Şu an gözüken temel yönelim devlet müdahalelerinin artmasıyla insanların bir süre evde kalmalarını sağlamak olsa da neoliberalizmin kodlarına ters olan sosyal devlet mantığının uzun sürmeyeceği açık. Kamucu politikaların otoriter devletler eliyle uygulandığı bir dönemde, neoliberal politikalardan tümüyle vazgeçişten ziyade sosyal patlamaların önüne geçmek için verilen tavizlerdir. Yine de kamucu fikirlerin yeniden itibar kazandığı böylesi bir dönemde bu tavizleri geri almak, eskiye dönmek sanılandan daha zor olacaktır.

HEGEMONYA SAVAŞLARI

Sınırların kapandığı, her devletin kendi başının çaresine bakmakla uğraştığı bir zamanda küreselleşme fikri de temelden sarsıldı. Kapitalist merkezin zayıf halkaları İtalya ve İspanya gibi ülkelerde felaketler doğuran pandemiye karşı tıkanan kulaklar Avrupa Birliği fikrini de fiilen sona erdirdi. Salgın öncesi dönemde kapitalizmin kendi krizine çözüm olarak üretmeye çalıştığı yeniden ulusal sınırlara dönüş fikri de salgınla birlikte hız kazandı. ABD salgına yanıt üretmekte yetersiz kalırken Çin önce kendi ülkesinde durumu kontrol altına alıp sonra da dünyanın dört bir tarafına yardım göndermeye başladı. Devletler arasındaki hegemonya mücadelesi keskinleşirken Trump’ın ısrarla ‘Çin Virüsü’ adlandırması, Asya kökenli insanlara yöneltilen saldırılar özünde bu mücadelenin semptomları. Mike Davis bu hegemonya mücadelesine dikkat çekerken Çin’in başarısını “Liberyalı bir çiftçi için, Kenyalı bir anne için, yaşlı bir İtalyan için önemli olan vaatler değil, maskeler, ilaçlar ve doktorlardır. Şu noktada bunların çoğu için Çin’de üretilmiştir yazacaktır” fikriyle dile getiriyor. Ancak benzer bir tartışmayı yapan David Harvey Çin’in 2008’deki gibi rol oynayamadığı takdirde mevcut krizden çıkma yükünün ABD’ye kayacağına, bu yükün de “Amerika’yı Yeniden Büyük Yapma” kapsamında Trump’ın eline teslim edilebileceğine dikkat çektikten sonra isyan ve devrimlerin önüne geçmek için daha saldırgan bir emperyal başkanlığa onay verilmesi tehlikesini hatırlatıyor bize.

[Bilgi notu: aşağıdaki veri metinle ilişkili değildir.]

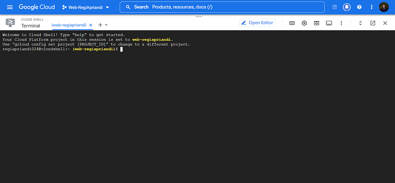Open Cloud Shell terminal settings gear

(x=304, y=23)
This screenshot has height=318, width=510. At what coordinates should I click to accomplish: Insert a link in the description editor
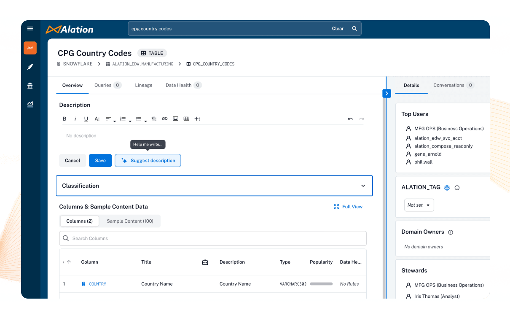pos(165,119)
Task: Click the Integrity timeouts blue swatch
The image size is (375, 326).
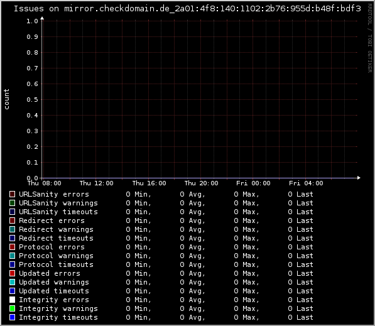Action: pyautogui.click(x=12, y=317)
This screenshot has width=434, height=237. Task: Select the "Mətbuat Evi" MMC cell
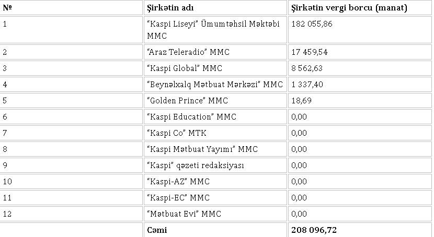185,214
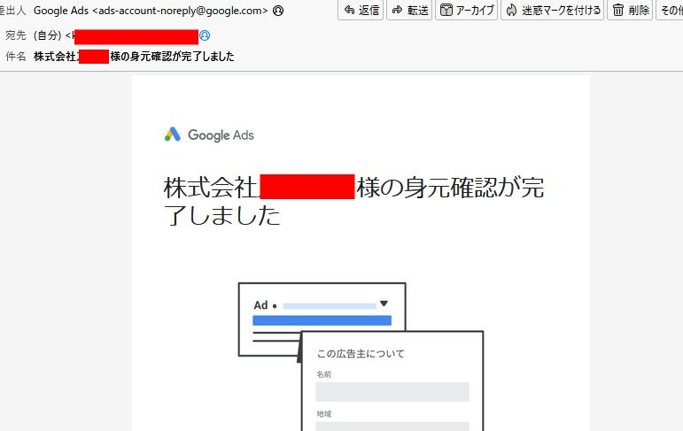The height and width of the screenshot is (431, 683).
Task: Click the blue recipient contact icon
Action: 205,35
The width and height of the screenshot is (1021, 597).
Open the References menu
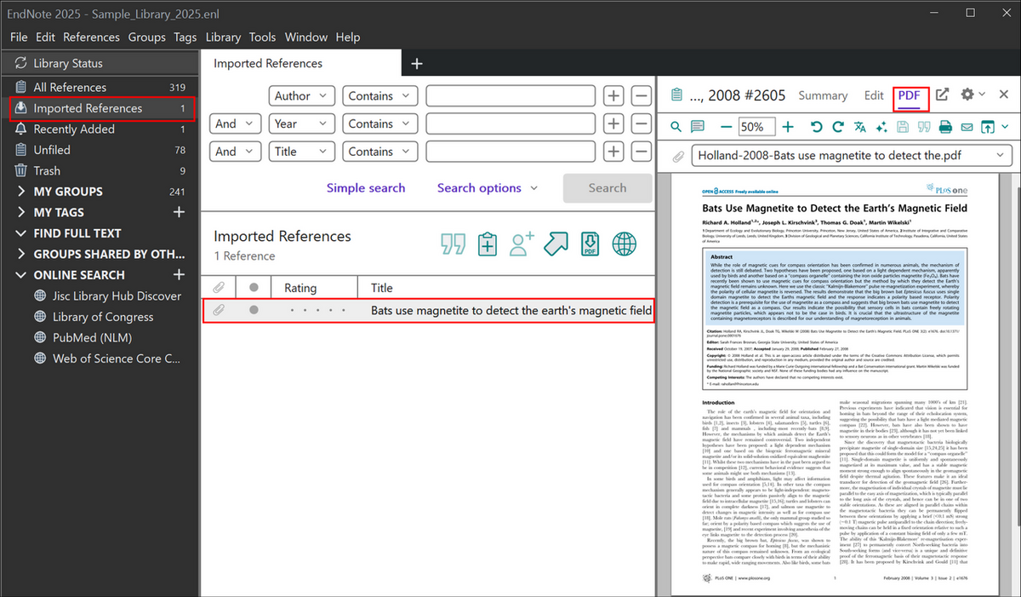point(91,37)
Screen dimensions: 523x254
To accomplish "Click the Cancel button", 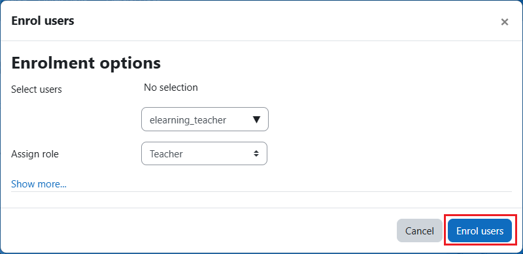I will tap(419, 230).
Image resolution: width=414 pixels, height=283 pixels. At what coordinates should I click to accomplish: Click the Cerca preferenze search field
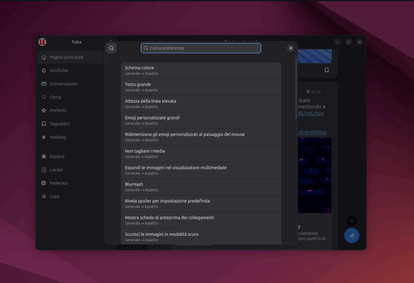(201, 48)
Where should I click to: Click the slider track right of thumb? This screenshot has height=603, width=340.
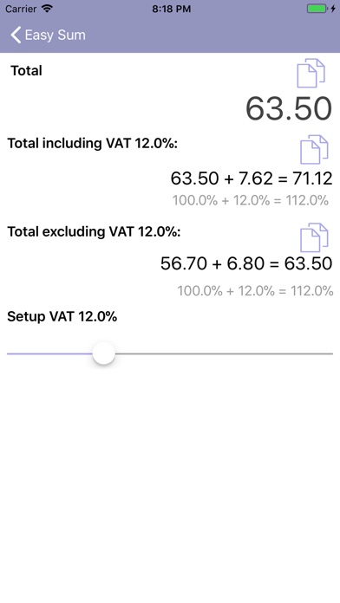(224, 353)
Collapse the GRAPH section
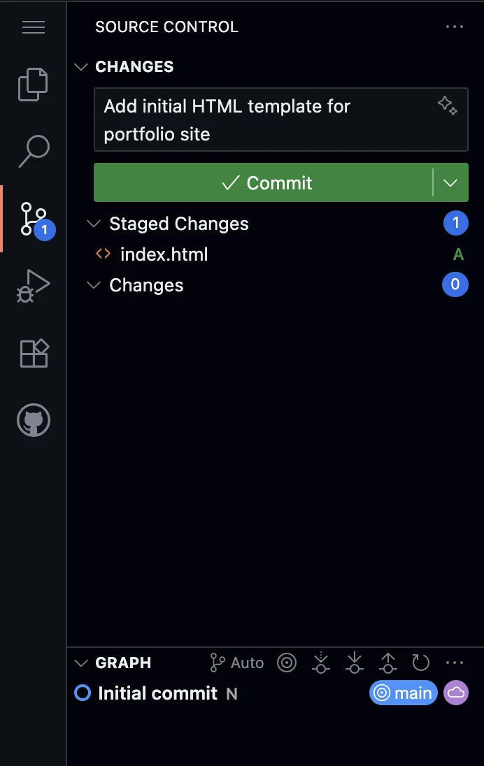Image resolution: width=484 pixels, height=766 pixels. coord(81,663)
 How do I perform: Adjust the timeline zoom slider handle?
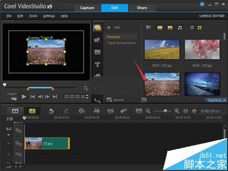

Salgın öncesi dünya yoksulluktan, krizlerden, savaşlardan ötürü çoktan çökmüş bir dünyaydı. Kitaba ismini veren ve yazarların da ortak olduğu görüş “çivisi çıkmış ve bir daha eskisi gibi çakılamayacak” bir dünyaydı. Otoriter-faşist akımların büyüdüğü, ekonomik krizin yoksullaşmayı büyüttüğü çağda Koronavirüs, bu süreçleri hızlandıran bir işlev gördü. Buna rağmen kamucu-halkçı fikirler şimdi daha fazla düşlenir ve düşünülür hale geldi. Dünyanın nereye gideceğini kestirebilmek için erken olsa da 2008 kriziyle birlikte gelişmeye başlayan iki temel eğilimden hangisinin daha fazla örgütleneceği bize gidişatın nereye olacağını gösterecektir.